Here is the next addition of tips from the Facebook page:


Lean Tip #1591 - Make Every Team Member Feel Valued
Success as a team can only come when each team member is aware of the importance of their role in the team’s success. Involve all team members by sharing any available information relevant to the goal/project and any deadlines. Assign them with responsibility for specific goals/outcomes and reward all members of the team for achieving them.

Lean Tip #1592 - Incorporate Team-based Problem Solving into Staff Meetings
At each team meeting ask every team member to share a project or task they might feel stuck on, or challenged by, and request that other team members give feedback, provide some mentoring and share their ideas to help resolve the dilemma or impasse. Encourage team brainstorming of solutions.

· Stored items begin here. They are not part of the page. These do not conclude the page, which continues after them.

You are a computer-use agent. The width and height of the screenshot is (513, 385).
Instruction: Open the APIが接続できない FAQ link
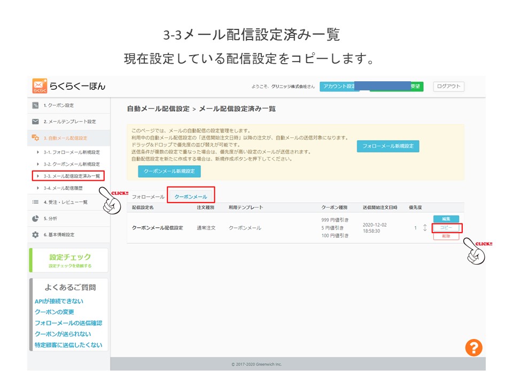59,301
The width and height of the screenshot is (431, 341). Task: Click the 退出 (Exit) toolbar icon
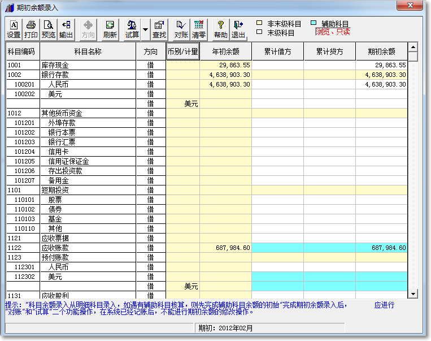[x=238, y=29]
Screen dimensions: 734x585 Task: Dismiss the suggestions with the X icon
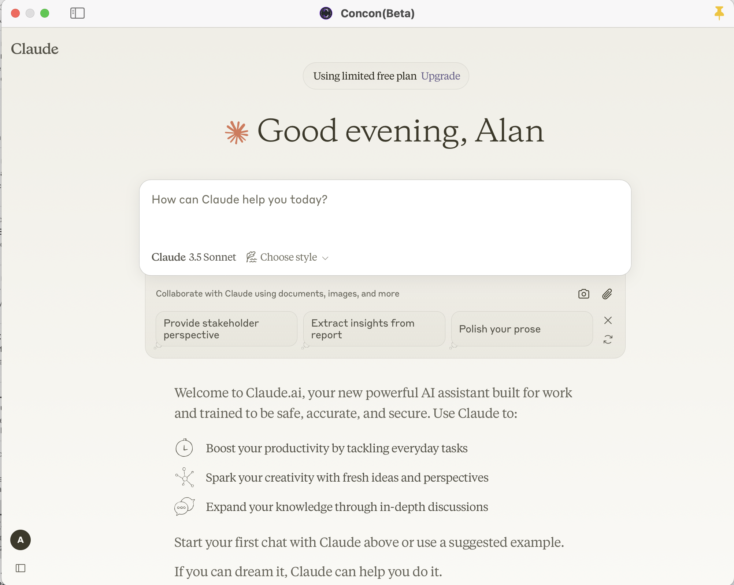608,320
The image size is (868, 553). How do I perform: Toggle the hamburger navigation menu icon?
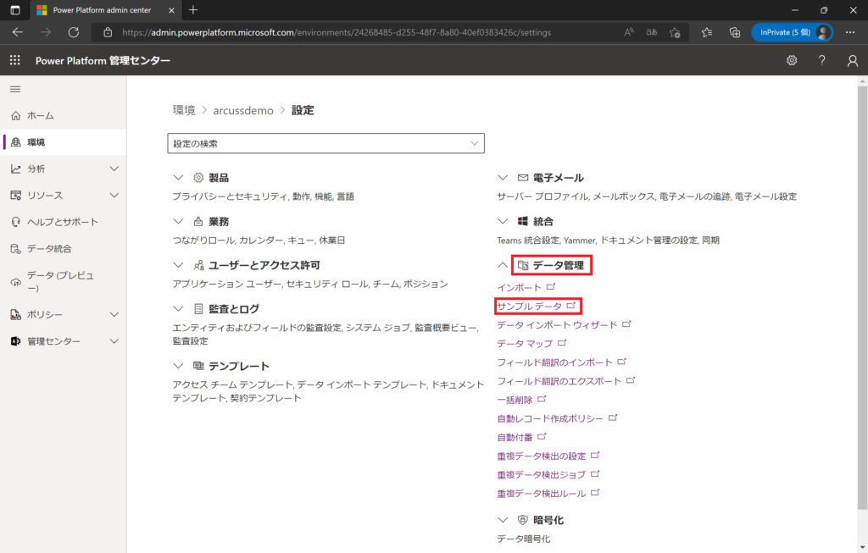coord(15,89)
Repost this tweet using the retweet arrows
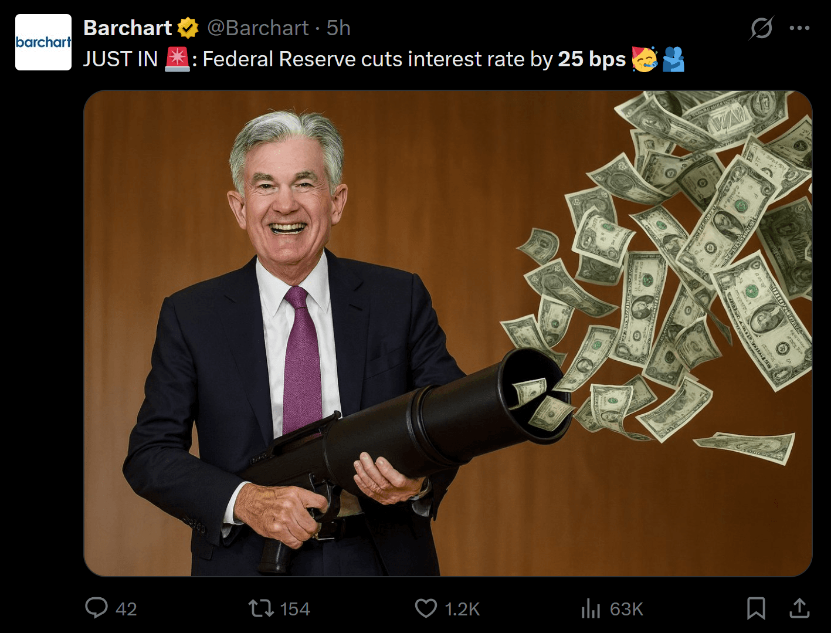This screenshot has height=633, width=831. [x=261, y=608]
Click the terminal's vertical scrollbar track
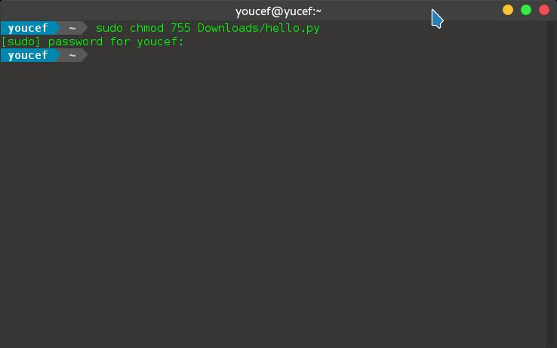The width and height of the screenshot is (557, 348). (551, 184)
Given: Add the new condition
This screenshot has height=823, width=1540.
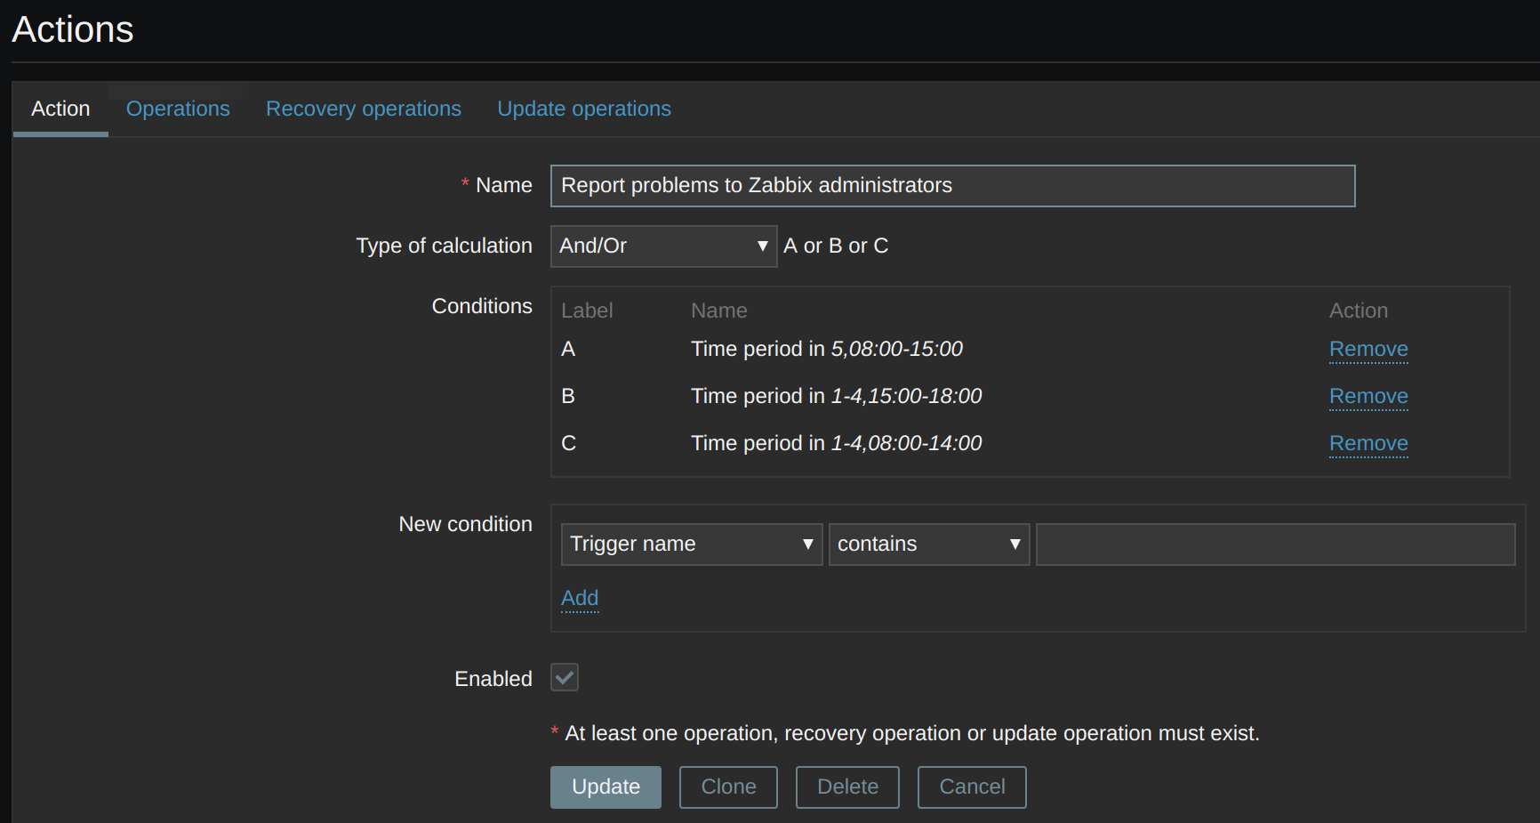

Lean Tip #1593 - Facilitate Conversation, Idea-sharing and Team Brainstorming
Where possible, set up work areas where team members can get together to easily share ideas, brainstorm or discuss progress on goals/projects. Open office environments don’t always work, so this might mean allocating certain rooms, or even outdoor spaces in the workplace, where team members can work together.

Lean Tip #1594 – Provide Ongoing Coaching and Support to Team Members
Giving team members ongoing learning opportunities and building both individuals’ skills and team skills encourages people to grow and stretch their capabilities. Assign mentors where possible to team members and encourage leaders and managers to develop coaching skills to use within their teams. Or, hire an external professional coach to work with the team leaders, managers, or individual team members, to further develop specific competencies.

Lean Tip #1595 - Recognize and Reward Good Teamwork
Look for ways to acknowledge and consistently reward good teamwork. Also be quick to discipline any team member who engages in gossiping about, bullying, or back-stabbing other team members. Let it be known that your organization will not condone any negative interpersonal behavior.

Lean Tip #1596 – Leaders Focus on Solutions
Although problems can certainly be interesting to discuss, focusing on solutions is more useful. If you catch yourself focusing on a problem or the drama in a situation, or even getting bogged down in detail, re­focus your attention on identifying and planning the way ahead.

Lean Tip #1597 - Be a Positive Role Model
Good mentors are respected by their mentees. A mentee can learn a lot from their mentor simply by watching how their mentor behaves in any particular situation. Good mentors will also look out for experiences, or even create situations in which their mentees can become involved to learn new things, for example, providing a look behind the scenes or a glimpse at how other people live or do things.

Lean Tip #1598 – A Mentor Provides a Fresh Perspective
One of the benefits of working with a mentor is that a good mentor will often provide their mentee with a fresh perspective on an issue. A good mentor will often have the clarity of distance from an issue or problem that's needed to provide objective feedback to their mentee. They can also hold up a 'mirror' to the mentee to, for example, let the mentee see what their behavior looks like to others.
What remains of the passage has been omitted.